## Page
* begin *
It would be nice if the scripting language could be Python. However, it can't run with access to the environment the game runs on since a malicious user could wreak havoc which would be bad. Is it possible to run sandboxed Python in pure Python?
Update: In fact, since true Python support would be way overkill, a simple scripting language with Pythonic syntax would be perfect.
If there aren't any Pythonic script interpreters, are there any other open source script interpreters written in pure Python that I could use? The requirements are support for variables, basic conditionals and function calls (not definitions).
This is really non-trivial.
There are two ways to sandbox Python. One is to create a restricted environment (i.e., very few globals etc.) and exec your code inside this environment. This is what Messa is suggesting. It's nice but there are lots of ways to break out of the sandbox and create trouble. There was a thread about this on Python-dev a year ago or so in which people did things from catching exceptions and poking at internal state to break out to byte code manipulation. This is the way to go if you want a complete language.
The other way is to parse the code and then use the ast module to kick out constructs you don't want (e.g. import statements, function calls etc.) and then to compile the rest. This is the way to go if you want to use Python as a config language etc.
Another way (which might not work for you since you're using GAE), is the PyPy sandbox. While I haven't used it myself, word on the intertubes is that it's the only real sandboxed Python out there.
Based on your description of the requirements (The requirements are support for variables, basic conditionals and function calls (not definitions)) , you might want to evaluate approach 2 and kick out everything else from the code. It's a little tricky but doable.
Roughly ten years after the original question, Python 3.8.0 comes with auditing. Can it help? Let's limit the discussion to hard-drive writing for simplicity - and see:
from sys import addaudithook
def block_mischief(event,arg):
if 'WRITE_LOCK' in globals() and ((event=='open' and arg[1]!='r')
or event.split('.')[0] in ['subprocess', 'os', 'shutil', 'winreg']): raise IOError('file write forbidden')
addaudithook(block_mischief)
So far exec could easily write to disk:
exec("open('/tmp/FILE','w').write('pwned by l33t h4xx0rz')", dict(locals()))
But we can forbid it at will, so that no wicked user can access the disk from the code supplied to exec(). Pythonic modules like numpy or pickle eventually use the Python's file access, so they are banned from disk write, too. External program calls have been explicitly disabled, too.
WRITE_LOCK = True
exec("open('/tmp/FILE','w').write('pwned by l33t h4xx0rz')", dict(locals()))
exec("open('/tmp/FILE','a').write('pwned by l33t h4xx0rz')", dict(locals()))
exec("numpy.savetxt('/tmp/FILE', numpy.eye(3))", dict(locals()))
exec("import subprocess; subprocess.call('echo PWNED >> /tmp/FILE', shell=True)", dict(locals()))
* end *
## Records shown
* begin *
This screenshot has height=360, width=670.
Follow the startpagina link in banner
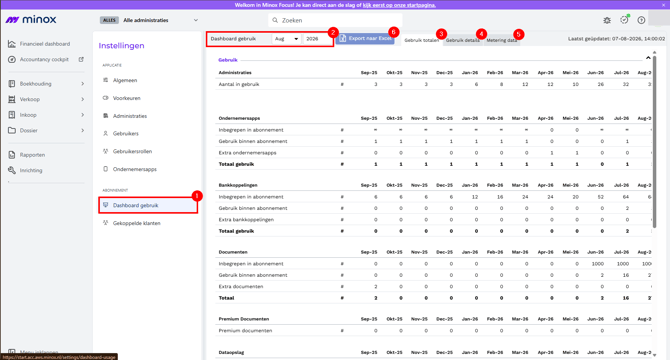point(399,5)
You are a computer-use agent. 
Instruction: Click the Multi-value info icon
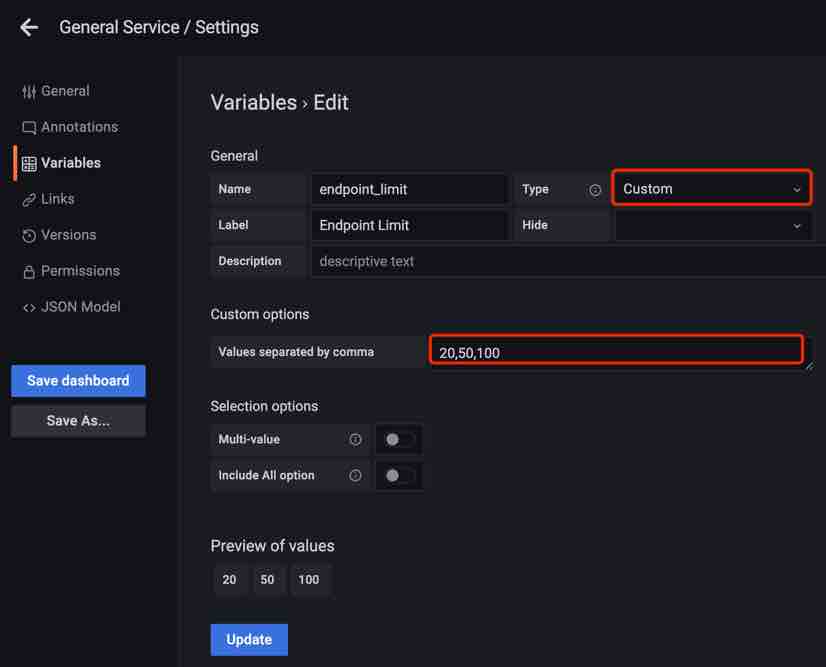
* end *
* begin *
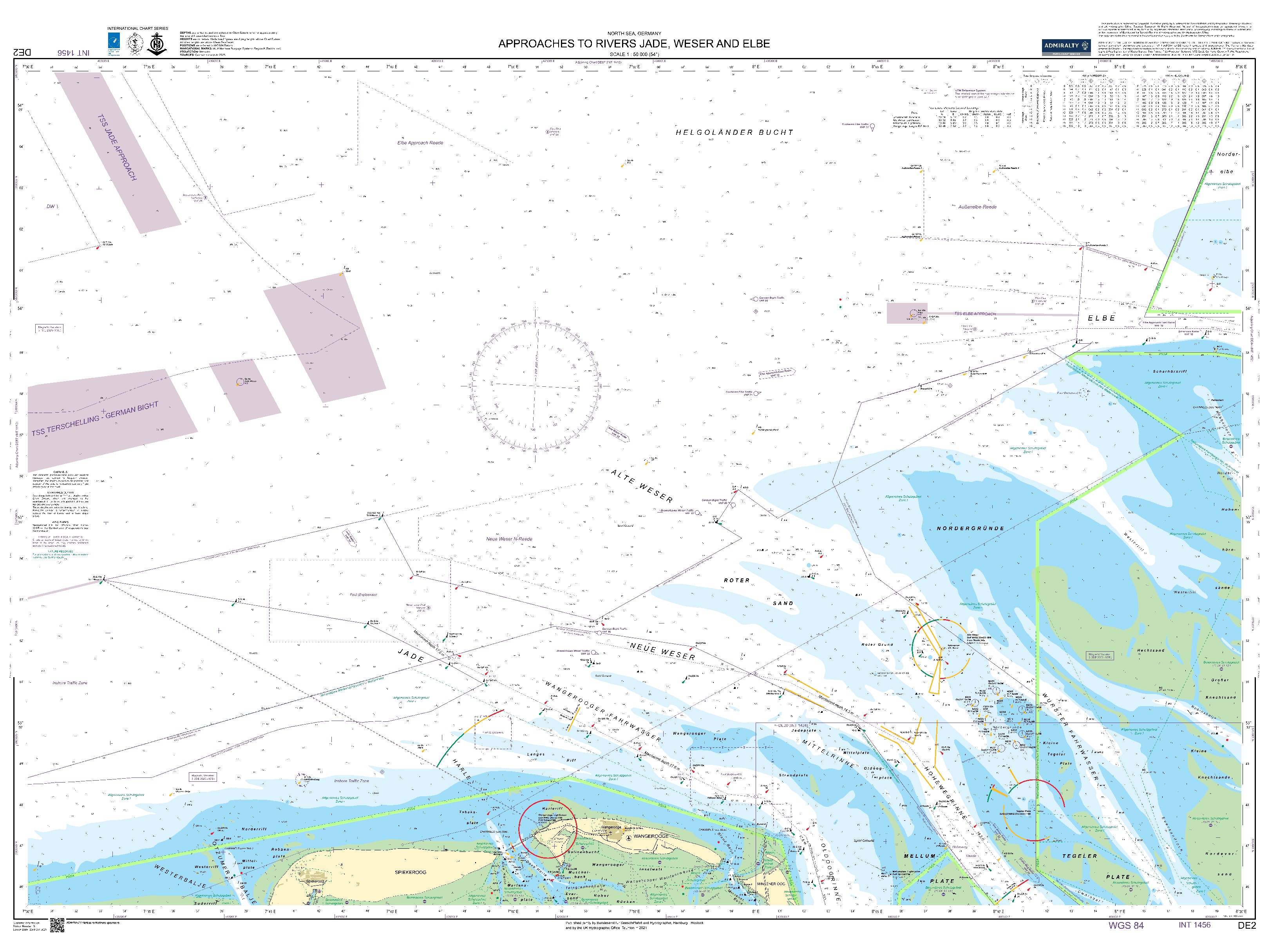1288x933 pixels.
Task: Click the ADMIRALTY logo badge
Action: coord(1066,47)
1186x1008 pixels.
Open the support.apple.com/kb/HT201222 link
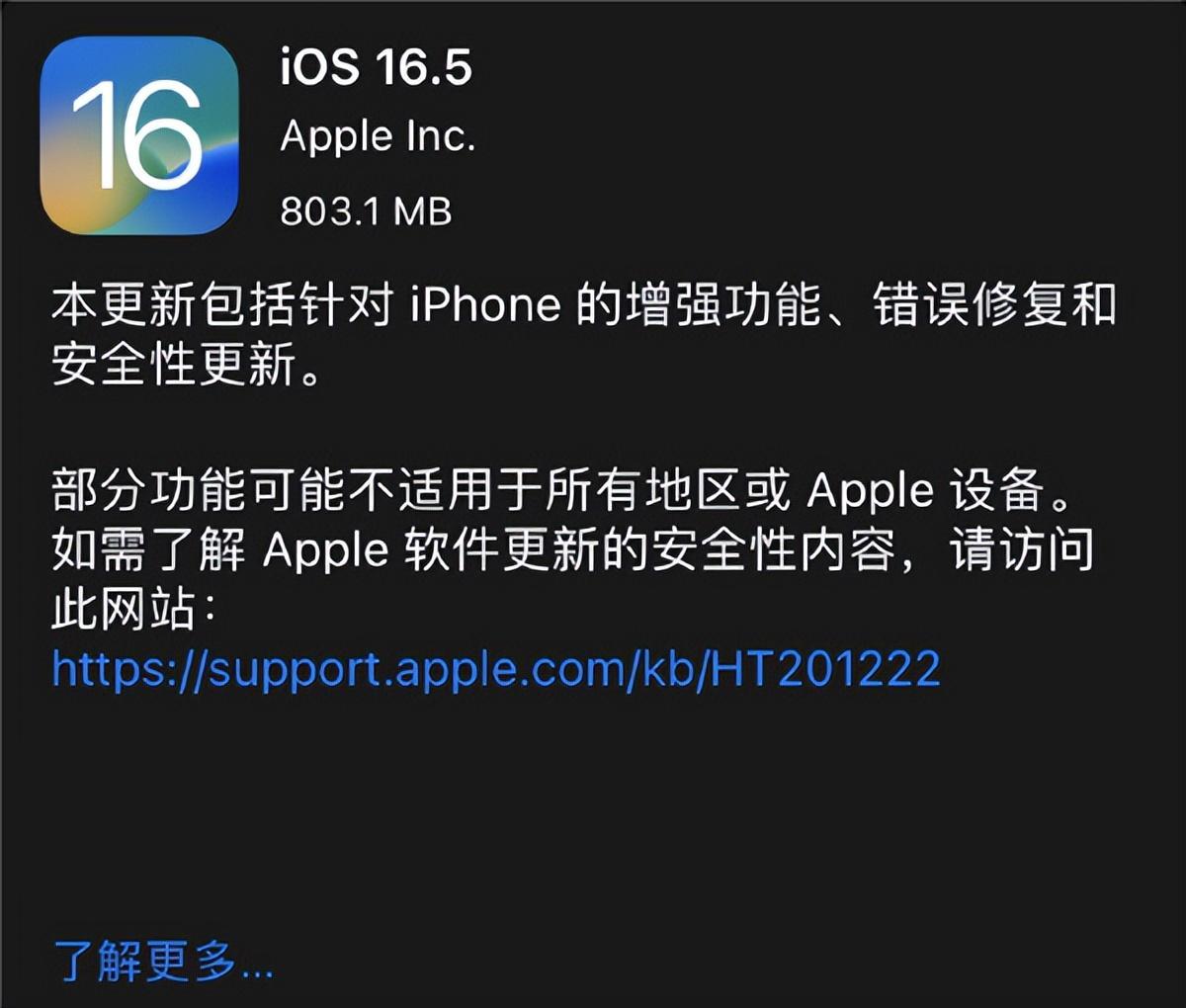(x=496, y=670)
* end *
## Brief
Carry on the discussion of sandboxing Python, picking up right after its final line of code.

## Task result
An attempt of removing the lock from within exec() seems to be futile, since the auditing hook uses a different copy of locals that is not accessible for the code ran by exec. Please prove me wrong.
exec("print('muhehehe'); del WRITE_LOCK; open('/tmp/FILE','w')", dict(locals()))
...
OSError: file write forbidden
Of course, the top-level code can enable file I/O again.
del WRITE_LOCK
exec("open('/tmp/FILE','w')", dict(locals()))
Sandboxing within Cpython has proven extremely hard and many previous attempts have failed. This approach is also not entirely secure e.g. for public web access:
perhaps hypothetical compiled modules that use direct OS calls cannot be audited by Cpython - whitelisting the safe pure pythonic modules is recommended.
Definitely there is still the possibility of crashing or overloading the Cpython interpreter.
Maybe there remain even some loopholes to write the files on the harddrive, too. But I could not use any of the usual sandbox-evasion tricks to write a single byte. We can say the "attack surface" of Python ecosystem reduces to rather a narrow list of events to be (dis)allowed: https://docs.python.org/3/library/audit_events.html
I would be thankful to anybody pointing me to the flaws of this approach.
EDIT: So this is not safe either! I am very thankful to #Emu for his clever hack using exception catching and introspection:
#!/usr/bin/python3.8
from sys import addaudithook
def block_mischief(event,arg):
if 'WRITE_LOCK' in globals() and ((event=='open' and arg[1]!='r') or event.split('.')[0] in ['subprocess', 'os', 'shutil', 'winreg']):
raise IOError('file write forbidden')
addaudithook(block_mischief)
WRITE_LOCK = True
exec("""
import sys
def r(a, b):
try:
raise Exception()
except:
del sys.exc_info()[2].tb_frame.f_back.f_globals['WRITE_LOCK']
import sys
w = type('evil',(object,),{'__ne__':r})()
sys.audit('open', None, w)
open('/tmp/FILE','w').write('pwned by l33t h4xx0rz')""", dict(locals()))
I guess that auditing+subprocessing is the way to go, but do not use it on production machines:
https://bitbucket.org/fdominec/experimental_sandbox_in_cpython38/src/master/sandbox_experiment.py
AFAIK it is possible to run a code in a completely isolated environment:
exec somePythonCode in {'__builtins__': {}}, {}
But in such environment you can do almost nothing :) (you can not even import a module; but still a malicious user can run an infinite recursion or cause running out of memory.) Probably you would want to add some modules that will be the interface to you game engine.
I'm not sure why nobody mentions this, but Zope 2 has a thing called Python Script, which is exactly that - restricted Python executed in a sandbox, without any access to filesystem, with access to other Zope objects controlled by Zope security machinery, with imports limited to a safe subset.
Zope in general is pretty safe, so I would imagine there are no known or obvious ways to break out of the sandbox.
I'm not sure how exactly Python Scripts are implemented, but the feature was around since like year 2000.
And here's the magic behind PythonScripts, with detailed documentation: http://pypi.python.org/pypi/RestrictedPython - it even looks like it doesn't have any dependencies on Zope, so can be used standalone.
Note that this is not for safely running arbitrary python code (most of the random scripts will fail on first import or file access), but rather for using Python for limited scripting within a Python application.
This answer is from my comment to a question closed as a duplicate of this one: Python from Python: restricting functionality?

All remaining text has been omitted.